-- Source information follows --

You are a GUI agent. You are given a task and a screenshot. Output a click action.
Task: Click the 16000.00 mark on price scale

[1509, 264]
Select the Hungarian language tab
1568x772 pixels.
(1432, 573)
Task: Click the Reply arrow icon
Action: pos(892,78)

-- Source information concluded --

### What to do
Return the listing verbatim.

### Reply to the exercise
You are a GUI agent. You are given a task and a screenshot. Output a click action.
Task: Click the 16000.00 mark on price scale

[1509, 264]
Select the Hungarian language tab
1568x772 pixels.
(1432, 573)
Task: Click the Reply arrow icon
Action: pos(892,78)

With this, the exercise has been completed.